> Material to process:
──────────────────────────────

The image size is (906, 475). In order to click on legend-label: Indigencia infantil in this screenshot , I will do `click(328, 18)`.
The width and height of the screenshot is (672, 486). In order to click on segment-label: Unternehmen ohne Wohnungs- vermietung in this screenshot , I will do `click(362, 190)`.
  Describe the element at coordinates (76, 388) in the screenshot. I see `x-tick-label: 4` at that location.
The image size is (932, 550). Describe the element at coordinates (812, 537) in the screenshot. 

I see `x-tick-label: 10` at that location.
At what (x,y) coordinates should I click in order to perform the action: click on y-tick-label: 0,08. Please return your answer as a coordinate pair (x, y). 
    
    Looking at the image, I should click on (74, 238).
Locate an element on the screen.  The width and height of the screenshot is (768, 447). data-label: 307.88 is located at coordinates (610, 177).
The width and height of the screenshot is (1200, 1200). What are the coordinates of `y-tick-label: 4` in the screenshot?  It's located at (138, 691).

──────────────────────────────

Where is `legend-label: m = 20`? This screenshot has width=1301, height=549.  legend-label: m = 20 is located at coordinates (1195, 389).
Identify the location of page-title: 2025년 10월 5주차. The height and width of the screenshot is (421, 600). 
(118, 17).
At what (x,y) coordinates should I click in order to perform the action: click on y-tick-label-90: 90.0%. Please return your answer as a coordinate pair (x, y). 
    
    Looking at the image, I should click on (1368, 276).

──────────────────────────────

> About this task: Quote the lines exactly as they appear, from the line containing "Identify the location" down to the line containing "Looking at the image, I should click on (1368, 276).", including both of those lines.

> Output of the task:
Identify the location of page-title: 2025년 10월 5주차. The height and width of the screenshot is (421, 600). 
(118, 17).
At what (x,y) coordinates should I click in order to perform the action: click on y-tick-label-90: 90.0%. Please return your answer as a coordinate pair (x, y). 
    
    Looking at the image, I should click on (1368, 276).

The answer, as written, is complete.